Material to process ->
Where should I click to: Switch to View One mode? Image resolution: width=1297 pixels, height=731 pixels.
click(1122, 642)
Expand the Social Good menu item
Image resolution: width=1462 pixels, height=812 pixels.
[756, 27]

Task -> Print each entry precisely. Include every line.

Result of the task ->
Where should I click to: Switch to View One mode? Image resolution: width=1297 pixels, height=731 pixels.
click(1122, 642)
Expand the Social Good menu item
Image resolution: width=1462 pixels, height=812 pixels.
[756, 27]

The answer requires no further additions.